There are two tasks needed to create a Service Principal via the Azure Portal:

  1. Create an Application in Azure Active Directory (which acts as a Service Principal)
  2. Grant the Application access to manage resources in your Azure Subscription

» 1. Creating an Application in Azure Active Directory

Firstly navigate to the Azure Active Directory overview within the Azure Portal - then select the App Registration blade and click Endpoints at the top of the App Registration blade. A list of URIs will be displayed and you need to locate the URI for OAUTH 2.0 AUTHORIZATION ENDPOINT which contains a GUID. This is your Tenant ID / the tenant_id field mentioned above.

Next, navigate back to the App Registration blade - from here we'll create the Application in Azure Active Directory. To do this click Add at the top to add a new Application within Azure Active Directory. On this page, set the following values then press Create:

  • Name - this is a friendly identifier and can be anything (e.g. "Terraform")
  • Application Type - this should be set to "Web app / API"
  • Sign-on URL - this can be anything, providing it's a valid URI (e.g. https://terra.form)

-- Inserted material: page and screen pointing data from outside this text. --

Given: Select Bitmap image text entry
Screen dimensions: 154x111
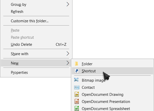Looking at the screenshot, I should 94,80.
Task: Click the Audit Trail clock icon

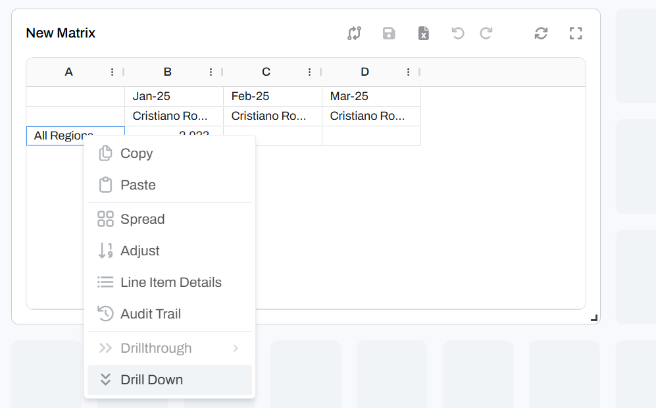Action: [105, 314]
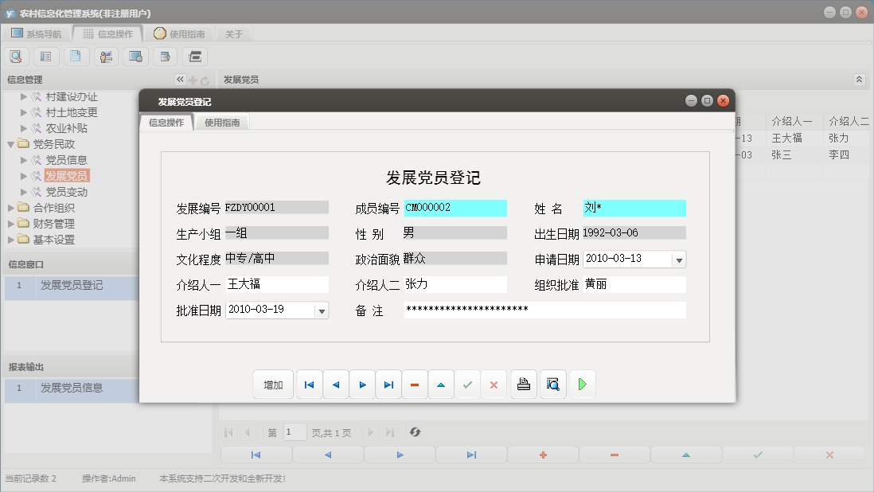Confirm changes with the green check icon
Viewport: 874px width, 492px height.
(x=467, y=384)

Once that's done - select the Application you just created in the App Registration blade. At the top of this page, the "Application ID" GUID is the client_id you'll need.

Finally, we can create the client_secret by selecting Keys and then generating a new key by entering a description, selecting how long the client_secret should be valid for - and finally pressing Save. This value will only be visible whilst on the page, so be sure to copy it now (otherwise you'll need to regenerate a new key).

» 2. Granting the Application access to manage resources in your Azure Subscription

Once the Application exists in Azure Active Directory - we can grant it permissions to modify resources in the Subscription. To do this, navigate to the Subscriptions blade within the Azure Portal, then select the Subscription you wish to use, then click Access Control (IAM), and finally Add.

Firstly, specify a Role which grants the appropriate permissions needed for the Service Principal (for example, Contributor will grant Read/Write on all resources in the Subscription). There's more information about the built in roles available here.

Secondly, search for and select the name of the Application created in Azure Active Directory to assign it this role - then press Save.

» Creating a Service Principal through the Legacy CLI's

It's also possible to create credentials via the legacy cross-platform CLI and the legacy PowerShell Cmdlets - however we would highly recommend using the Azure CLI above.

» Configuring your Service Principal

Service Principals can be configured in Terraform in one of two ways, either as Environment Variables or in the Provider block. Please see this section for an example of which fields are available and can be specified either through Environment Variables - or in the Provider Block.